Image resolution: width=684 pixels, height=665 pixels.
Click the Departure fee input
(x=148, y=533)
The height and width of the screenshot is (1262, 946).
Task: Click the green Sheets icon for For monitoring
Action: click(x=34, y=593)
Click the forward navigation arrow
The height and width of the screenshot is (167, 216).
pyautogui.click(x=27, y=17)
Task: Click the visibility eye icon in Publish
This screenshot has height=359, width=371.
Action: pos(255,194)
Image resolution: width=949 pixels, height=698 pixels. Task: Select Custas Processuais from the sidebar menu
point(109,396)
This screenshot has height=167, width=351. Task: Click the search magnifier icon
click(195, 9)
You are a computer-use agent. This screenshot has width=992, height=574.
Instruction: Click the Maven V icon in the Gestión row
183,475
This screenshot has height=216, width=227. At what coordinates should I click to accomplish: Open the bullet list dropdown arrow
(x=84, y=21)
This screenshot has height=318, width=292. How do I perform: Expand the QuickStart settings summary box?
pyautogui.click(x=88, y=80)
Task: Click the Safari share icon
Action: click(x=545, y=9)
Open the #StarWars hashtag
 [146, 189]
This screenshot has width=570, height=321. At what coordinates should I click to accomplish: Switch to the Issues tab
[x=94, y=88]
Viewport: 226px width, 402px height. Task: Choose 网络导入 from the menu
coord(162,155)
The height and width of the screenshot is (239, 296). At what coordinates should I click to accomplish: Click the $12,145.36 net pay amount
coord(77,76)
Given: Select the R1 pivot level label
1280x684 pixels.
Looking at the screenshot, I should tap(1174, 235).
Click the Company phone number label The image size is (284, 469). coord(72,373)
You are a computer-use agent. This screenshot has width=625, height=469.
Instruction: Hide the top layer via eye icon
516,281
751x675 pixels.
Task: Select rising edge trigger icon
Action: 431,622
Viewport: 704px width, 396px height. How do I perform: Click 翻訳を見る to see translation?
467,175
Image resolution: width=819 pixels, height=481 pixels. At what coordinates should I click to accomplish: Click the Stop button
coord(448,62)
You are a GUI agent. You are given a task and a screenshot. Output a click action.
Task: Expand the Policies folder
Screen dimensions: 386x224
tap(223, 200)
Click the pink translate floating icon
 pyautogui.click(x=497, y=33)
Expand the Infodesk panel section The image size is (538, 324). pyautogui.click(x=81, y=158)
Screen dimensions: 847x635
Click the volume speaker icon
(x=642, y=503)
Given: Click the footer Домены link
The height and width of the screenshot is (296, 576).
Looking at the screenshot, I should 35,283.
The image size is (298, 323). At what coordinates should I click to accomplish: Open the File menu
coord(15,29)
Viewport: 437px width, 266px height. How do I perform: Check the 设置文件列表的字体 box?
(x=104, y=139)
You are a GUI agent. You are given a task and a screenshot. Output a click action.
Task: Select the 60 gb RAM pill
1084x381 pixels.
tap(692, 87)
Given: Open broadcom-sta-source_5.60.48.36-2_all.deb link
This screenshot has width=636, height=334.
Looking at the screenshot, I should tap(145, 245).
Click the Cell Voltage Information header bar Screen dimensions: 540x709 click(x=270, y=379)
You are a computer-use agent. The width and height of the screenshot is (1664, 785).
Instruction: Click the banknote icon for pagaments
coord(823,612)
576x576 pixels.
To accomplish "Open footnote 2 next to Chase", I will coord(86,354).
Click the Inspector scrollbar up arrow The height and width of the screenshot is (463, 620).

::::

### Your instructions:
Write out the whole listing exactly as it stands.

### Written solution:
Image resolution: width=684 pixels, height=665 pixels.
Click the Departure fee input
(x=148, y=533)
The height and width of the screenshot is (1262, 946).
Task: Click the green Sheets icon for For monitoring
Action: click(x=34, y=593)
Click the forward navigation arrow
The height and width of the screenshot is (167, 216).
pyautogui.click(x=27, y=17)
Task: Click the visibility eye icon in Publish
This screenshot has height=359, width=371.
Action: pos(255,194)
Image resolution: width=949 pixels, height=698 pixels. Task: Select Custas Processuais from the sidebar menu
point(109,396)
This screenshot has height=167, width=351. Task: Click the search magnifier icon
click(195, 9)
You are a computer-use agent. This screenshot has width=992, height=574.
Instruction: Click the Maven V icon in the Gestión row
183,475
This screenshot has height=216, width=227. At what coordinates should I click to accomplish: Open the bullet list dropdown arrow
(x=84, y=21)
This screenshot has height=318, width=292. How do I perform: Expand the QuickStart settings summary box?
pyautogui.click(x=88, y=80)
Task: Click the Safari share icon
Action: click(x=545, y=9)
Open the #StarWars hashtag
 [146, 189]
This screenshot has width=570, height=321. At what coordinates should I click to accomplish: Switch to the Issues tab
[x=94, y=88]
Viewport: 226px width, 402px height. Task: Choose 网络导入 from the menu
coord(162,155)
The height and width of the screenshot is (239, 296). At what coordinates should I click to accomplish: Click the $12,145.36 net pay amount
coord(77,76)
Given: Select the R1 pivot level label
1280x684 pixels.
Looking at the screenshot, I should tap(1174, 235).
Click the Company phone number label The image size is (284, 469). coord(72,373)
You are a computer-use agent. This screenshot has width=625, height=469.
Instruction: Hide the top layer via eye icon
516,281
751x675 pixels.
Task: Select rising edge trigger icon
Action: 431,622
Viewport: 704px width, 396px height. How do I perform: Click 翻訳を見る to see translation?
467,175
Image resolution: width=819 pixels, height=481 pixels. At what coordinates should I click to accomplish: Click the Stop button
coord(448,62)
You are a GUI agent. You are given a task and a screenshot. Output a click action.
Task: Expand the Policies folder
Screen dimensions: 386x224
tap(223, 200)
Click the pink translate floating icon
 pyautogui.click(x=497, y=33)
Expand the Infodesk panel section The image size is (538, 324). pyautogui.click(x=81, y=158)
Screen dimensions: 847x635
Click the volume speaker icon
(x=642, y=503)
Given: Click the footer Домены link
The height and width of the screenshot is (296, 576).
Looking at the screenshot, I should 35,283.
The image size is (298, 323). At what coordinates should I click to accomplish: Open the File menu
coord(15,29)
Viewport: 437px width, 266px height. How do I perform: Check the 设置文件列表的字体 box?
(x=104, y=139)
You are a GUI agent. You are given a task and a screenshot. Output a click action.
Task: Select the 60 gb RAM pill
1084x381 pixels.
tap(692, 87)
Given: Open broadcom-sta-source_5.60.48.36-2_all.deb link
This screenshot has width=636, height=334.
Looking at the screenshot, I should tap(145, 245).
Click the Cell Voltage Information header bar Screen dimensions: 540x709 click(x=270, y=379)
You are a computer-use agent. The width and height of the screenshot is (1664, 785).
Instruction: Click the banknote icon for pagaments
coord(823,612)
576x576 pixels.
To accomplish "Open footnote 2 next to Chase", I will coord(86,354).
Click the Inspector scrollbar up arrow The height and width of the screenshot is (463, 620).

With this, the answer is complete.